You know, a lot of people ask me Eileen, what tools do you need to do your job? I'm like my phone. It's the same thing with CEOs. You say, oh, can I just tape your team? And at first, the first five or 10 minutes they're all on perfect behavior, and then they forget that you're taping and when I show it back to them, there's that cringe factor, exactly. So it works really well at any age and that's really important also for friends, for teams, for anyone, because anyone can be taping you at any time, whether it's work, it's not work.

Speaker 4:

It's a PTA meeting. You're in a bar and you say something you know. Just you think you're being funny to your friends and if you have a public position or a work position or anything, neighbors, it can get picked up wrong. So the world has really changed in that way and if you embrace that instead of running from it, really think about you know, if other people were looking down on me. Is that who I want to be? That's another good way of really really changing your behavior. Is that who I want to be? Is that how I want to show up?

Speaker 4:

I want to tell you a funny story about reflective listening, though, because, because you know I'm in the field and, um, when my daughter my daughter's older now she's 29, but when she was young, she went through that phase where you know, um, I would say, samantha, pack your bag, you pack your bag. You know they do that thing that you, samantha, go take a bath. You take a bath, right, you know, she kept on doing that to me. And there's something called respective, which is a great social work or therapy or an interview tool. I'm sure you use it as a therapist and it's a great tool where someone says I don't like the way you did that and you say, oh, you don't like the way that happened.

Speaker 4:

Right, you reflect back to get more information, not to put words in their mouth, but sometimes when they hear themselves, they hear it differently. I say I said, you just said that. And they're like, oh, I did just say it. People don't always hear themselves, but when I was managing, one time this man said to me hey, I need you and I'm like you go file the forms, and he's like he took me to HR over it. I was flip, right, and I was his boss, but I was so in that head and it was fine and I apologize, but he didn't know that I was at home, you know, with my daughter and her 20 other eight-year-olds, and I'm like you go file the form because I was throwing back at him what I was hearing. So those mimicking and that reflective listening is really, you know, it's a very powerful tool that we forget to use.

Speaker 5:

I was just thinking, as we were talking about this, that it would really be not fun to be on a reality TV show, because it is recorded and then you will look back on yourself and see all the things you did. Yeah, but it is funny.

------

#### [WORK TO BE COMPLETED]
In the transcript about reflective listening, how old does Speaker 4 say the daughter is now?

------

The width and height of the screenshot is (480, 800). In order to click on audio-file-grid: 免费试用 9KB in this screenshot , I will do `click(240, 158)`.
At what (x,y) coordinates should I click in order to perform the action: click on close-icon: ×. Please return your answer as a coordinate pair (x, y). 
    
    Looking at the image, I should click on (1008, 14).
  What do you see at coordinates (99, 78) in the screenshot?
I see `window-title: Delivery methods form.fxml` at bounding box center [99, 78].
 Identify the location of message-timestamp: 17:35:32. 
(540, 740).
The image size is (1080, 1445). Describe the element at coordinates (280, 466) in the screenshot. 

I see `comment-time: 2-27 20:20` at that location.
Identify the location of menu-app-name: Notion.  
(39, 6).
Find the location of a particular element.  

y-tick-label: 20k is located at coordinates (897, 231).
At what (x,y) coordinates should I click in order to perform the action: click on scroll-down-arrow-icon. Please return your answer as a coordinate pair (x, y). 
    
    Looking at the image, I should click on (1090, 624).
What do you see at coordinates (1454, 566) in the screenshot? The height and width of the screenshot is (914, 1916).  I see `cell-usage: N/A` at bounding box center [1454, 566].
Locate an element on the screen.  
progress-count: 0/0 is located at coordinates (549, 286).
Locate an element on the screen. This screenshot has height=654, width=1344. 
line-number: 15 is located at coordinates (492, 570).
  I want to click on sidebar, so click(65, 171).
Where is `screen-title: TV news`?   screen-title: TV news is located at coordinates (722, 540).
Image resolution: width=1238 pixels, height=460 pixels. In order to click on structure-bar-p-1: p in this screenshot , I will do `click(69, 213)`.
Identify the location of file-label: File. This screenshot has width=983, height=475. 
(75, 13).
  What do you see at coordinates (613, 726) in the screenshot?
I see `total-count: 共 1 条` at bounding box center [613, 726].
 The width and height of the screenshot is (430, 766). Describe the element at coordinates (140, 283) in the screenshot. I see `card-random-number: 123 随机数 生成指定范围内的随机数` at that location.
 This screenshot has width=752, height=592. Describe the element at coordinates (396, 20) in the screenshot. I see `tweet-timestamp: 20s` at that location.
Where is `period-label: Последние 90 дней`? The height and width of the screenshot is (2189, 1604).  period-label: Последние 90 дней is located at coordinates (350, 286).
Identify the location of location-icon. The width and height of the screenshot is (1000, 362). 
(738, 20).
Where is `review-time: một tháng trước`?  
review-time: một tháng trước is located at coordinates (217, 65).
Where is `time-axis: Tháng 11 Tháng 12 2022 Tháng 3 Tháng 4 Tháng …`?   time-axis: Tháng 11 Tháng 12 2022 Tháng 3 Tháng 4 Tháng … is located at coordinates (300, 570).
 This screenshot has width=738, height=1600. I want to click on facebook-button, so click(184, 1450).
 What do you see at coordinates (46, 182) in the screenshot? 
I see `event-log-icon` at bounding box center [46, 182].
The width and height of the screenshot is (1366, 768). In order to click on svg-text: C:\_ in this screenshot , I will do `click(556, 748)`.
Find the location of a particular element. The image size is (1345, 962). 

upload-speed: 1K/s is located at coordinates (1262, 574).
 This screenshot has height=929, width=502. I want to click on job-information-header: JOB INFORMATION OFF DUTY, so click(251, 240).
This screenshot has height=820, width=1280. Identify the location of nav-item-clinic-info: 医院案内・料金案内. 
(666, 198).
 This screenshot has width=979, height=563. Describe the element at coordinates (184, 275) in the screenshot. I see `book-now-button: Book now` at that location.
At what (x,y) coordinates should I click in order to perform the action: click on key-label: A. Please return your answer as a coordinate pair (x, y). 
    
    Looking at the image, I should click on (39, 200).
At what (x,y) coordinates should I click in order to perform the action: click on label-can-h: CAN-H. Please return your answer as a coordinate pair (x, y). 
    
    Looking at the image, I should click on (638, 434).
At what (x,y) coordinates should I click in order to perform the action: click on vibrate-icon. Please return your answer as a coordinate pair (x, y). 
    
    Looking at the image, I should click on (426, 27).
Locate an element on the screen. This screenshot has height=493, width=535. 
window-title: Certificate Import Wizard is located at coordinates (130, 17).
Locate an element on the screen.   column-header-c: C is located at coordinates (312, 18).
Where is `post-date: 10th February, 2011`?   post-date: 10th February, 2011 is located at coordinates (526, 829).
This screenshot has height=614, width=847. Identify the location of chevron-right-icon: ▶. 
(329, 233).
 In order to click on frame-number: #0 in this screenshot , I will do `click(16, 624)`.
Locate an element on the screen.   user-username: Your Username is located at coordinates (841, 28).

------

#### [ANSWER AREA]
The daughter is 29.